Ruby Tuesday Posted May 29, 2007 Posted May 29, 2007 If she really is in an abusive relationship, which is really doubtful, then she needs to get help from family services and counsellors, not a boyfriend.
bigblueeyes Posted May 29, 2007 Posted May 29, 2007 RT, it doesn't sound like you have ever been in an abusive relationship and good for you. But until you have, don't even think that you can imagine what it is like or think you can start to dish out advice. I sat with a broken nose in an emergency room, surrounded by cops and doctors, who pleaded with me to report by abusive bf. And what did I do? I smiled and stuck to my lame-ass story about slipping on an icy pavement I wore a turtleneck in the middle of summer to cover the bruises on my neck when he tried to strangle me and still lied to all my friends and family about the abuse even though it was obvious. No way in hell was I ready to see any family services or counsellors. I was so ashamed of being so worthless that it was necessary to beat me up. So there is a lot of weird psychology going on in an abusive relationship than perhaps meets the eye, which you should think of before saying what this woman should do.

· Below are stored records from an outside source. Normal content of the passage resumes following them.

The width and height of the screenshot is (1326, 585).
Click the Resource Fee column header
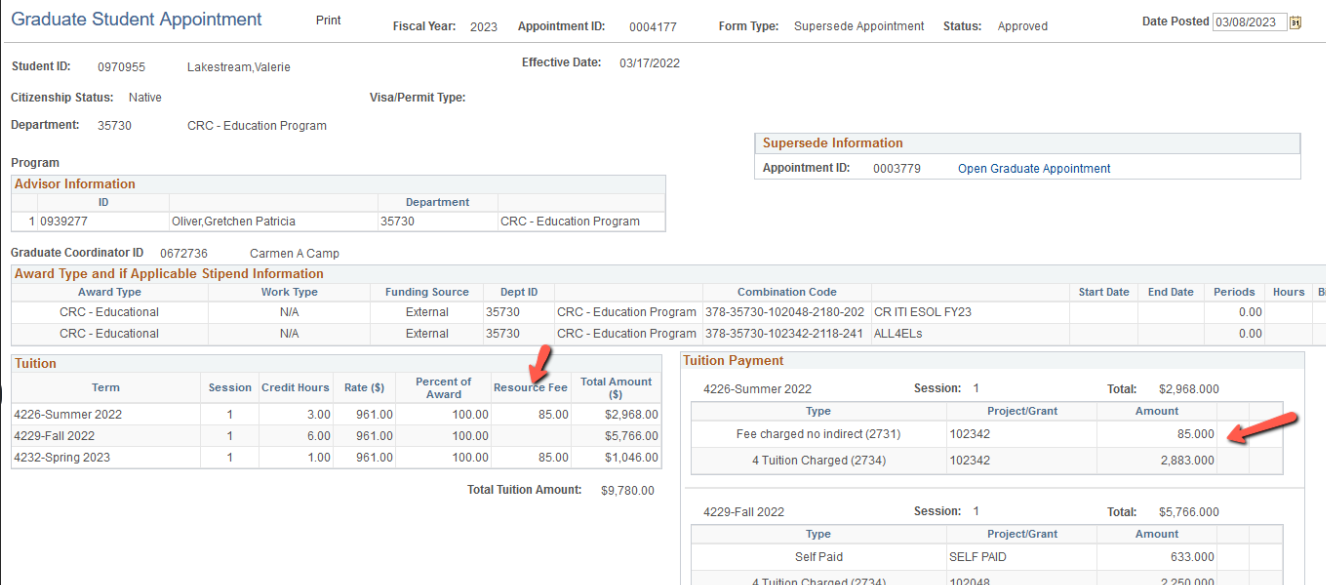(530, 388)
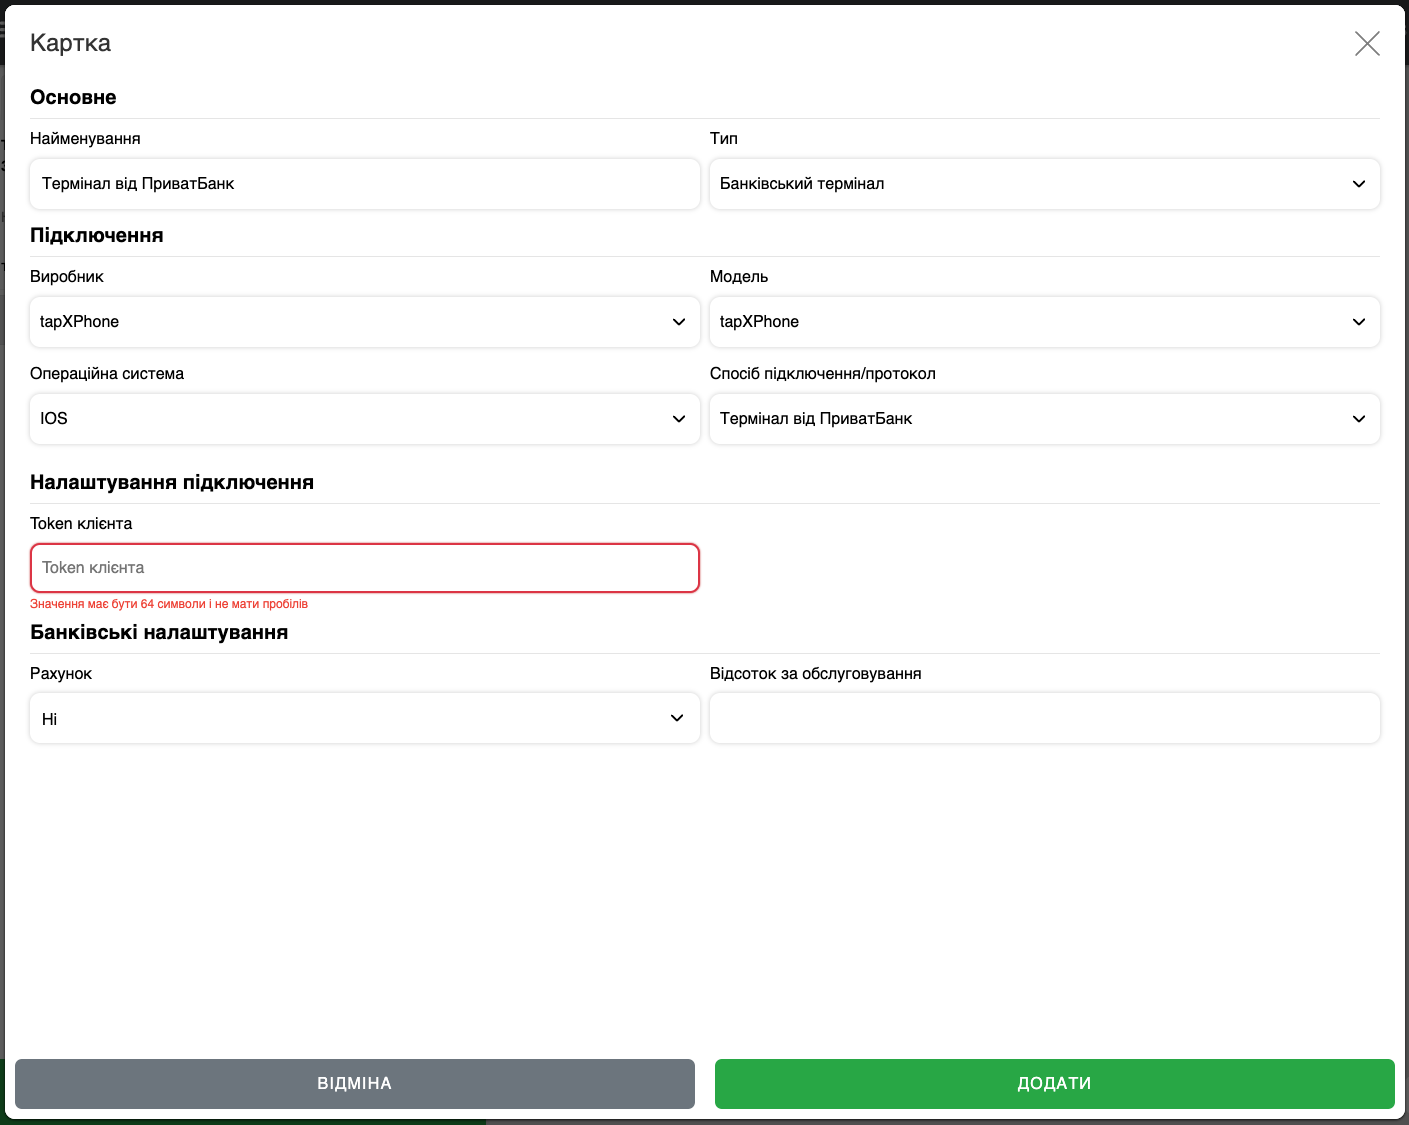Viewport: 1409px width, 1125px height.
Task: Click the Налаштування підключення section heading
Action: (172, 482)
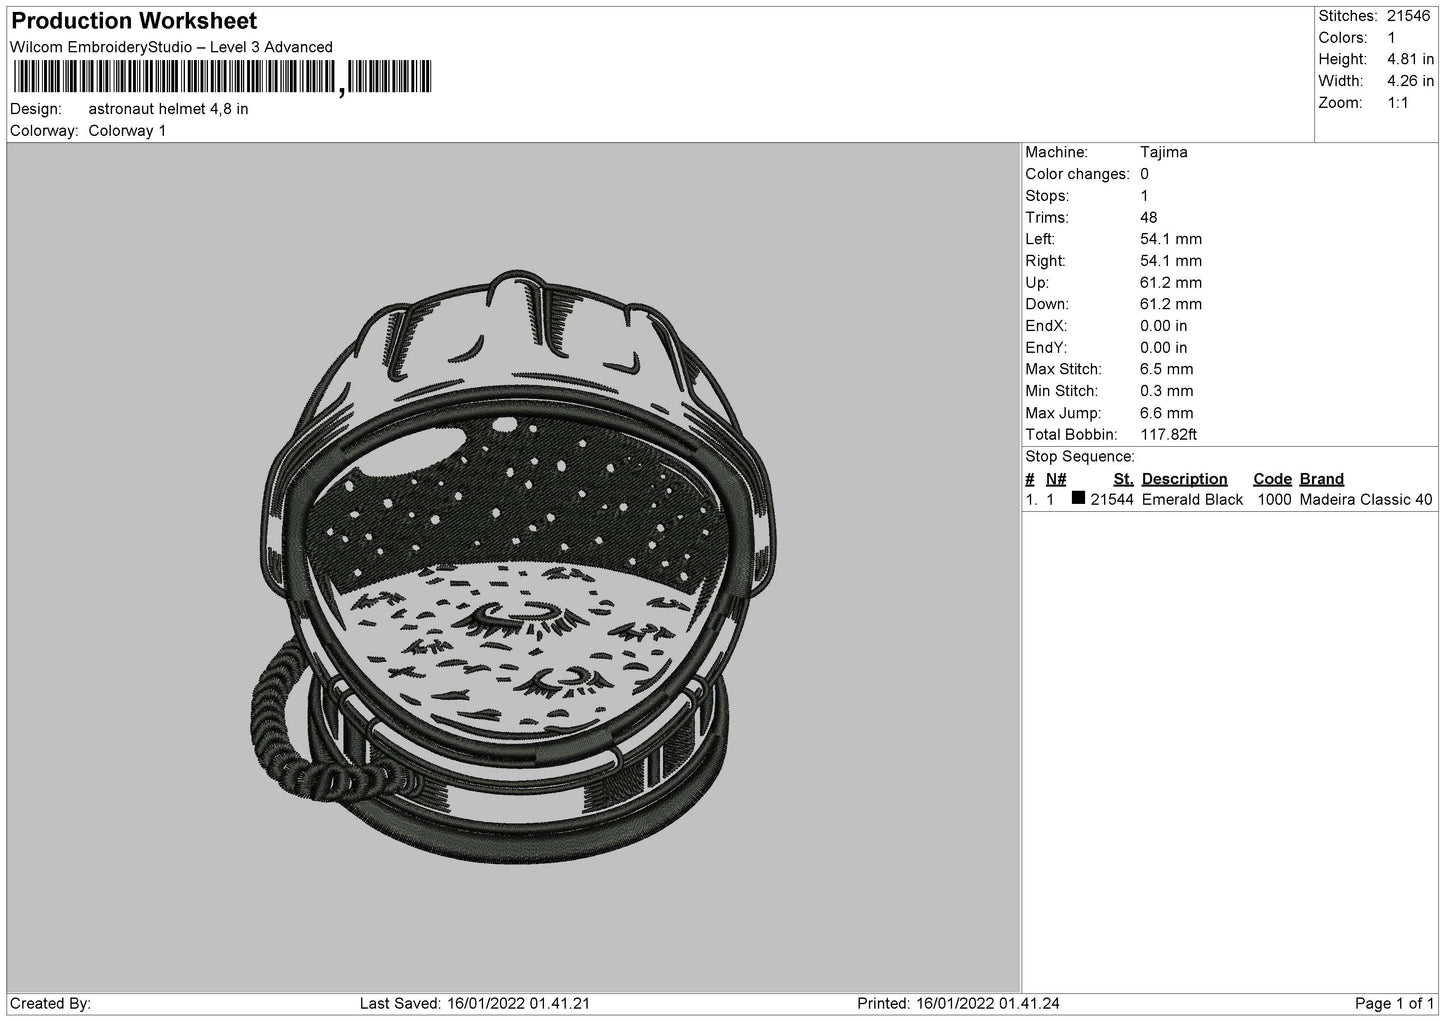This screenshot has height=1021, width=1445.
Task: Select the Zoom 1:1 value
Action: click(1397, 103)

Ruby Tuesday Posted May 29, 2007 Posted May 29, 2007 I agree with you, physical abuse and mental cruelty is a secret and most often kept in silence, but then again so are affairs. The difference is that abused women don't trust anybody, men especially, nor would they tell anybody (or testify to) such private information about themselves, and thats where this story goes wrong. A real abused person wouldnt tell because they live their lives in constant fear. So if she were abused, she'd have considered the consequenses of an affair, like Noididnt said. I would think a person who is abused would be walking on eggshells and completely (emotionally or physically) beaten down into submission by her so called abusive husband. Of course this also endears the OM to her. The abuse story has it's benefit for her and she gets the attention she needs/wants by making up these horrible stories about her husband. Also if he was so concerned, why doesn't he report it to the authorities? Sorry, not trying to create a conflict here, this is just my opinion and given the situation of the affair, it sounds like a bullsh*t story to me. I've seen a lot of people who like to make up these dramatic stories for attention, to demonize their BS to justify having an affair. So they feel less guilty being with their AP's. I think the OM here should beware of this MOW, because this is also the kind of opportunistic person who would likely make false reports on men without even thinking about it. What if she were caught and said the OM forced himself on her? Things could get really bad for this knight in shining armor and mess up his life and his career all at once. Keep in mind that you cant trust someone you are cheating with 100% because of the simple fact that they do sneak around and lie, so they know how to hide and deny things very easily. Sometimes without any conscience whatsoever. Why shouldnt that be true for the OM? It would seem natural that the constant lying and affairs go hand in hand.